→ **Exercise**
Whenever a line in the listing contains "computer", copy that line.

→ **Supplied records**
────
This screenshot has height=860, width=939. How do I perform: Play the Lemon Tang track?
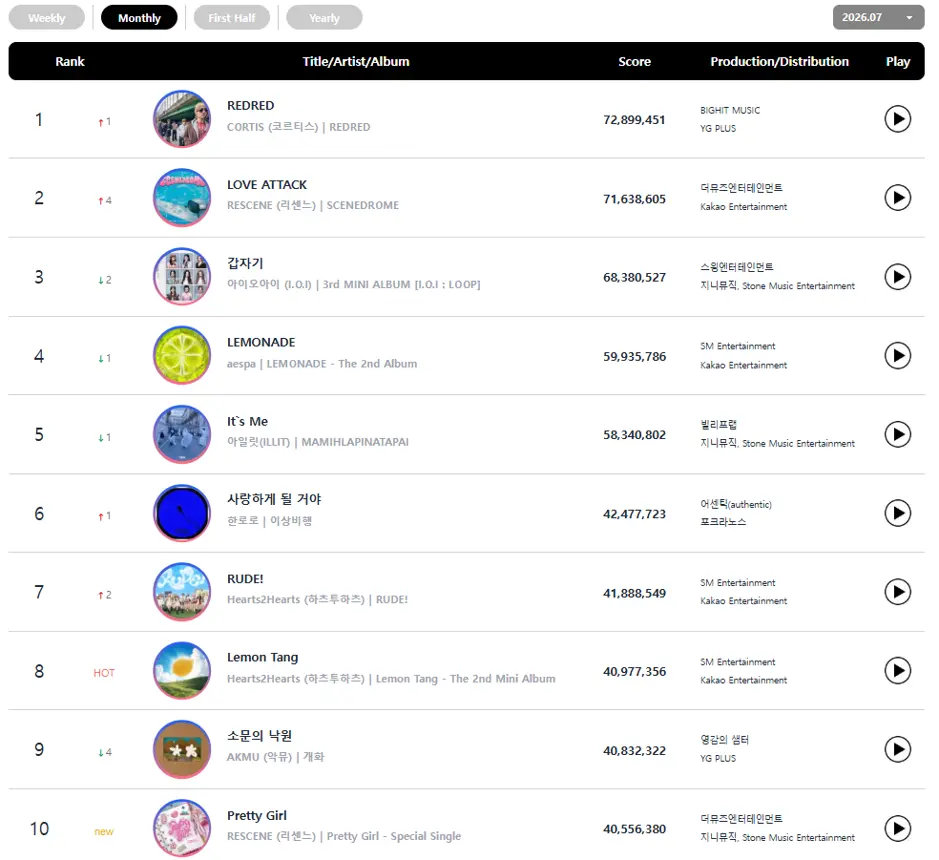(897, 670)
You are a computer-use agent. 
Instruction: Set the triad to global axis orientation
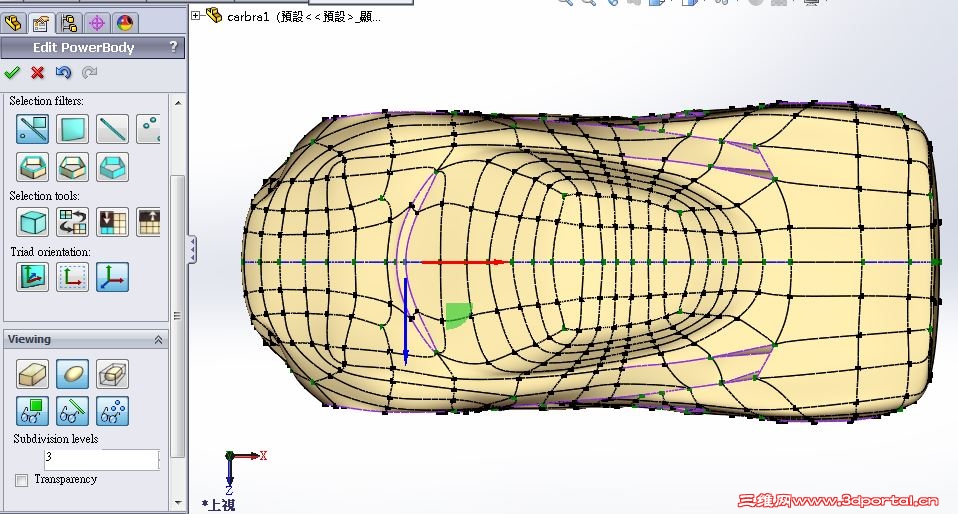coord(112,277)
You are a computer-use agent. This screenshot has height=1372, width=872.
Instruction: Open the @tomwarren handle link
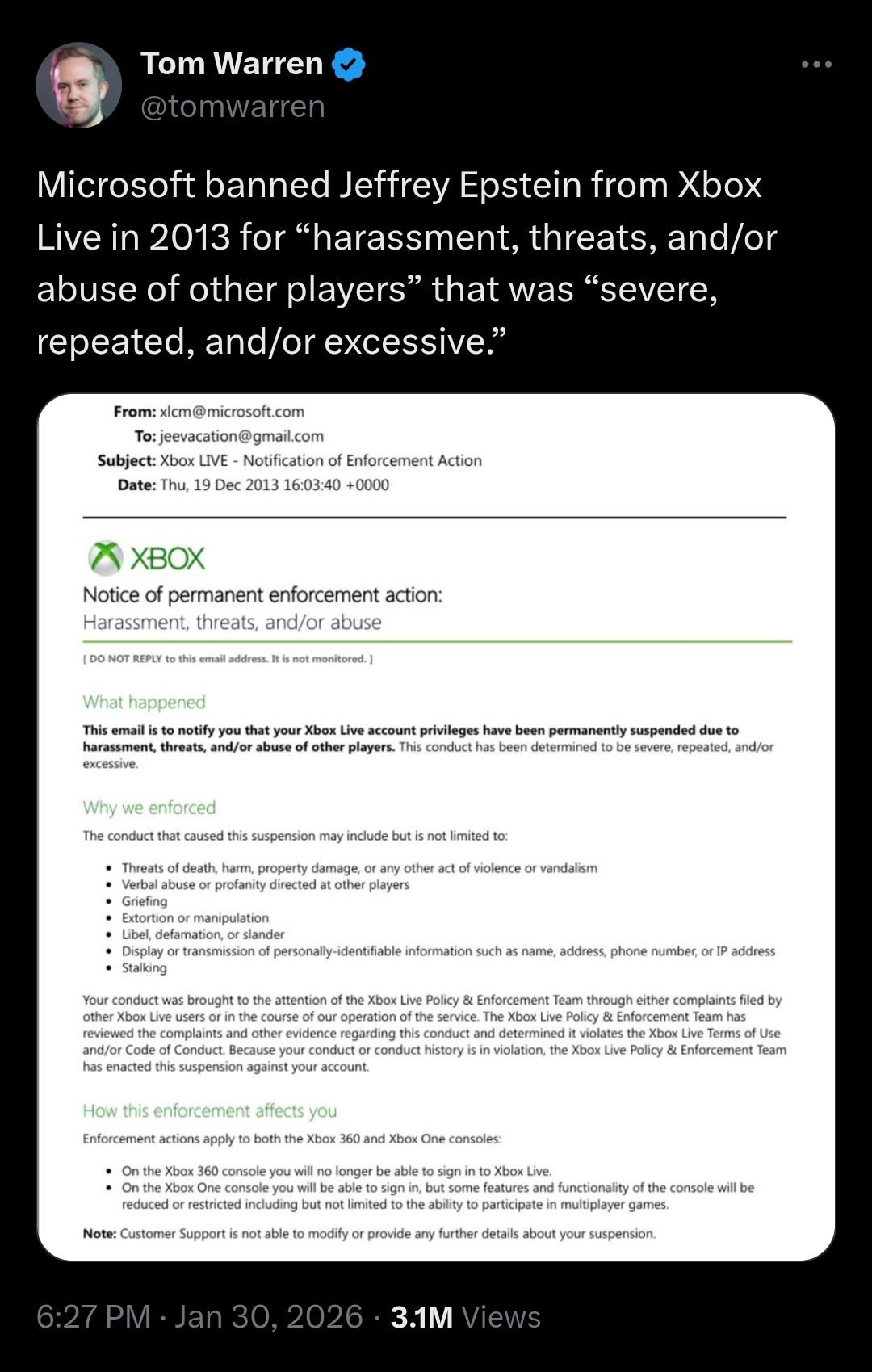(233, 107)

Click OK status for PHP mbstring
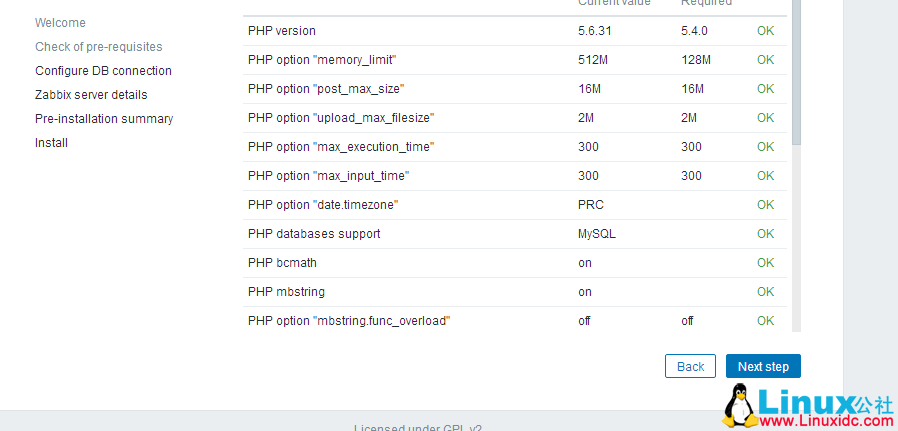[x=765, y=292]
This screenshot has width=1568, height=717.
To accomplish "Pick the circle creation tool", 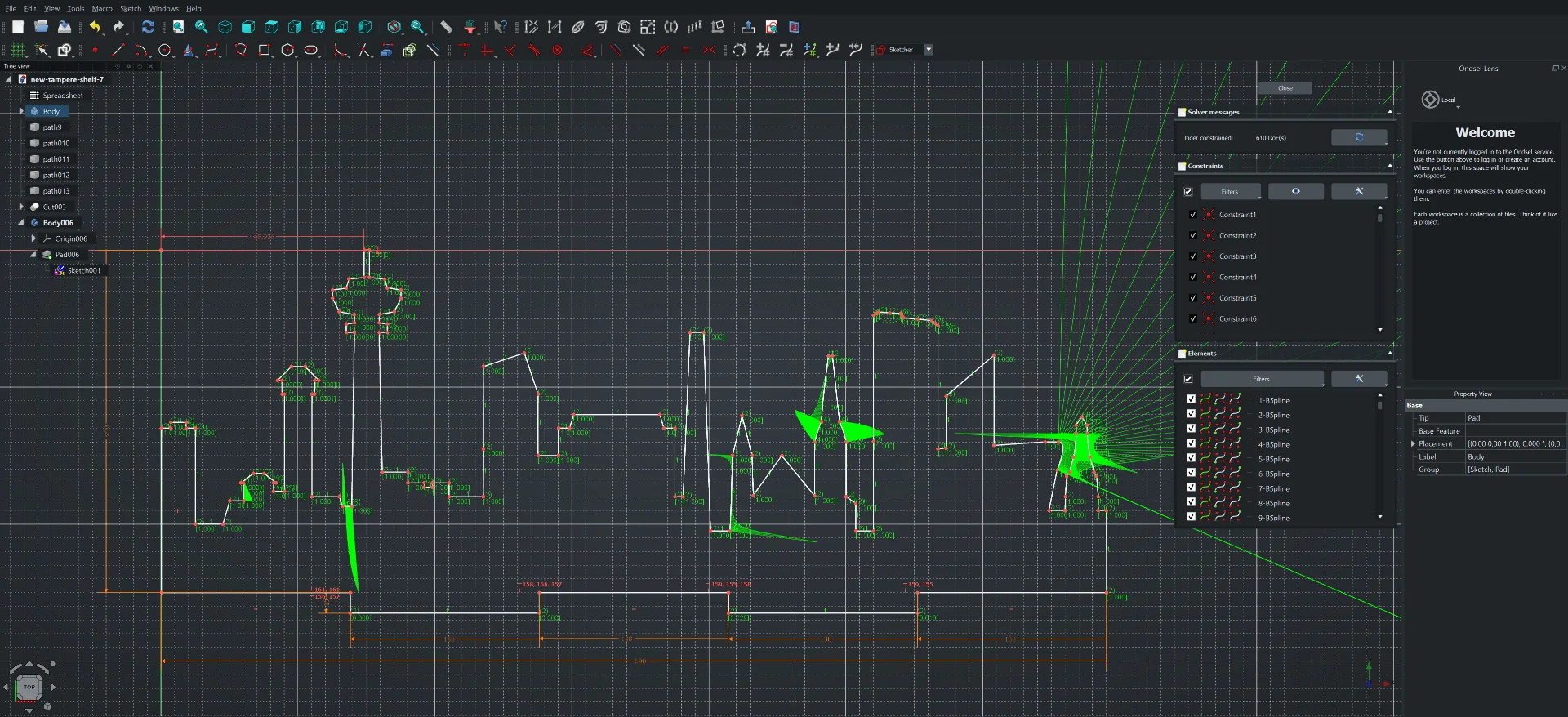I will [x=165, y=50].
────
→ **Task output**
You are a computer-use agent. 
You are a computer-use agent. This screenshot has height=1372, width=872.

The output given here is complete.